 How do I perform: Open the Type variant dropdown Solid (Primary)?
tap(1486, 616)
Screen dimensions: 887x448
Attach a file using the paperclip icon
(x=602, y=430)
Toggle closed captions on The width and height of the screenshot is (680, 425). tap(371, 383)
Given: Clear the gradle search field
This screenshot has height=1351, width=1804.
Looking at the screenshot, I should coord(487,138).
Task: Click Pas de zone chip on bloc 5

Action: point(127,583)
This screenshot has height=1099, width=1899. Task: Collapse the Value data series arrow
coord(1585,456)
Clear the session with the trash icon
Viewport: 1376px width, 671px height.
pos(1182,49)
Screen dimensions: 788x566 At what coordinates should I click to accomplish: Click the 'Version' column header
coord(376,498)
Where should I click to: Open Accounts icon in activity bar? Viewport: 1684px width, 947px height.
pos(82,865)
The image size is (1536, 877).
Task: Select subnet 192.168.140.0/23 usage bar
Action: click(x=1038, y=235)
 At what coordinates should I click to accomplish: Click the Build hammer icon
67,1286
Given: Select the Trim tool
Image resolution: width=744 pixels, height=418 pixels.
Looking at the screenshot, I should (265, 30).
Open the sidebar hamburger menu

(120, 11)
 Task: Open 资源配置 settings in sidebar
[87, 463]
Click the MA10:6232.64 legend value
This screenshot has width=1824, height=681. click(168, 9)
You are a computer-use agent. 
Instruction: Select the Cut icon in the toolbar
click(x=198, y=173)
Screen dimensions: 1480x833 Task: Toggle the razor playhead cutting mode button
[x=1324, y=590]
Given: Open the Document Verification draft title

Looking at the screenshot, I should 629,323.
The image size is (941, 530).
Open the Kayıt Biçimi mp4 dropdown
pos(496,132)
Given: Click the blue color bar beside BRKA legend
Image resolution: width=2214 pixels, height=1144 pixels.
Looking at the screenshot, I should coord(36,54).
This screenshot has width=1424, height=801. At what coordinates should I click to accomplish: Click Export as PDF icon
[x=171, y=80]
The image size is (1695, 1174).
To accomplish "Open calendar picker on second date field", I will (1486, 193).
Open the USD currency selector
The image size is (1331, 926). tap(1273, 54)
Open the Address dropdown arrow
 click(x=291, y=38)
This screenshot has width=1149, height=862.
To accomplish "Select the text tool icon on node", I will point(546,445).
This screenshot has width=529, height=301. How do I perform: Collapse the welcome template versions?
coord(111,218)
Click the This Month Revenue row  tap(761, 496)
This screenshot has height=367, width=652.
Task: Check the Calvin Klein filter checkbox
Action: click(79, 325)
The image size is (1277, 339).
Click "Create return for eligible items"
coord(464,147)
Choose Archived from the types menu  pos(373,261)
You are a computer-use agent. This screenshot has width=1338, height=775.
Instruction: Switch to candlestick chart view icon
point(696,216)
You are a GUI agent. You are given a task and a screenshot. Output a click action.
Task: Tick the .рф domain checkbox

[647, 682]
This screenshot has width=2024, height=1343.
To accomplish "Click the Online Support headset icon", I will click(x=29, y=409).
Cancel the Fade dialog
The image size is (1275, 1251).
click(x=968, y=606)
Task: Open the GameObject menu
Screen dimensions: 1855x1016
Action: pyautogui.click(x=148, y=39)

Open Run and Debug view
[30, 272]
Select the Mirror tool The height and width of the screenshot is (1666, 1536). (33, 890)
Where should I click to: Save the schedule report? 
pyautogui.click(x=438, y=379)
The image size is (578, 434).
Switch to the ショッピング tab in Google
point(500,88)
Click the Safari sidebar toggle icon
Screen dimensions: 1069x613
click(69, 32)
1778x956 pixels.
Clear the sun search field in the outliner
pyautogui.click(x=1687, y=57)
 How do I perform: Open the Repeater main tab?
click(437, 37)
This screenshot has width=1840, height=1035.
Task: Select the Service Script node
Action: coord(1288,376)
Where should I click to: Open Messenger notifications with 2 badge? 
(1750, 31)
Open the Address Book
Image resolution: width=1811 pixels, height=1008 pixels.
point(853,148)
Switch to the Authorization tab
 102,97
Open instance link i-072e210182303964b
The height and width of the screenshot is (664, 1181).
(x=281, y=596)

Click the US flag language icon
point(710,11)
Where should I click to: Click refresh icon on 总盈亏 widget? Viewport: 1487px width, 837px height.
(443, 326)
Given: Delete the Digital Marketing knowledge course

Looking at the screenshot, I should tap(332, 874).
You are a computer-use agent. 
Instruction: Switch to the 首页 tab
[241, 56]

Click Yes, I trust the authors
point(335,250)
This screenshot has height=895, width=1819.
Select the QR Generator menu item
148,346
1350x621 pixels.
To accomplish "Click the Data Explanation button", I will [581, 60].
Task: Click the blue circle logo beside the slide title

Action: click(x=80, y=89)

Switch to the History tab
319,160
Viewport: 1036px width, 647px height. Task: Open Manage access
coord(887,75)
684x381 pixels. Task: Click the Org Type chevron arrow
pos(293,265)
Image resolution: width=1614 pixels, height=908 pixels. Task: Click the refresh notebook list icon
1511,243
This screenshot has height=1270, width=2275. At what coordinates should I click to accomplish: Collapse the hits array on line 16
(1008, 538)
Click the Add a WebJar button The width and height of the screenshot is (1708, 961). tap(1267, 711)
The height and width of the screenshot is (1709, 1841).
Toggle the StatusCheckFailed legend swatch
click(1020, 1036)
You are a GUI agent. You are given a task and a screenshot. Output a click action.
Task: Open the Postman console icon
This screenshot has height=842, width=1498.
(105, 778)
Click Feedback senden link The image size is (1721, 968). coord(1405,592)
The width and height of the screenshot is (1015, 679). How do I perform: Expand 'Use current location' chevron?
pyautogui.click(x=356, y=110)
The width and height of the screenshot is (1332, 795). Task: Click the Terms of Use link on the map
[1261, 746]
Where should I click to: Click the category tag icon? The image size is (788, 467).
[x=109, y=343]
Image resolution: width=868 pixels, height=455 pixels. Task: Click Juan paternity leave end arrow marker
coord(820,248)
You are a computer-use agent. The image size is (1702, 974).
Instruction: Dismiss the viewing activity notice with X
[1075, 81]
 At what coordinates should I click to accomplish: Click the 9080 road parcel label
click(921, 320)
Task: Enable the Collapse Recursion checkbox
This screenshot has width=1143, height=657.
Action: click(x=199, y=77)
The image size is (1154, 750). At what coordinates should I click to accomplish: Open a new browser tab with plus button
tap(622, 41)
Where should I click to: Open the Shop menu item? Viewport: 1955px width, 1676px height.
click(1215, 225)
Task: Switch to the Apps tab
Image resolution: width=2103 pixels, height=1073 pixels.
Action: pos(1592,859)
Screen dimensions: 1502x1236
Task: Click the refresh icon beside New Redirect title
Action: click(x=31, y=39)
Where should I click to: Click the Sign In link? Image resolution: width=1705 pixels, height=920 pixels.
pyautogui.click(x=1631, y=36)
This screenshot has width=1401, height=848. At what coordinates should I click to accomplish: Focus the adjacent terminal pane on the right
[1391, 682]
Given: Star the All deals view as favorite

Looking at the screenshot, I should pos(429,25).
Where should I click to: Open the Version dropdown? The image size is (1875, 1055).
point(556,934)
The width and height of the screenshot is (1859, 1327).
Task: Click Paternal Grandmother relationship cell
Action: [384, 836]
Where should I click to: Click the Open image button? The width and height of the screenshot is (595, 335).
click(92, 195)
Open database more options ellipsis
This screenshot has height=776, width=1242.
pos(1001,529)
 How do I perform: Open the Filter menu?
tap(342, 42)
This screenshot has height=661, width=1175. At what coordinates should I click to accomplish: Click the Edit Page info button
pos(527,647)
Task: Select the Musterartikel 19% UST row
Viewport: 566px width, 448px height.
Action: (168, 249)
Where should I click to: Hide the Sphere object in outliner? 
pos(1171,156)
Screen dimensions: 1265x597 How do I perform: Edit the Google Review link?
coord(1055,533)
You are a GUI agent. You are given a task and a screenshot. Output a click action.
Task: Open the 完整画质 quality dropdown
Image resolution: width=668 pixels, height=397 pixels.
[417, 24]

* * *

**What to work on:** Within the listing above, locate the line containing "Switch to the History tab" and the line containing "The height and width of the screenshot is (1709, 1841).". Reproduce those two lines and all lines between them exactly, with nothing added.

**Result:**
Switch to the History tab
319,160
Viewport: 1036px width, 647px height. Task: Open Manage access
coord(887,75)
684x381 pixels. Task: Click the Org Type chevron arrow
pos(293,265)
Image resolution: width=1614 pixels, height=908 pixels. Task: Click the refresh notebook list icon
1511,243
This screenshot has height=1270, width=2275. At what coordinates should I click to accomplish: Collapse the hits array on line 16
(1008, 538)
Click the Add a WebJar button The width and height of the screenshot is (1708, 961). tap(1267, 711)
The height and width of the screenshot is (1709, 1841).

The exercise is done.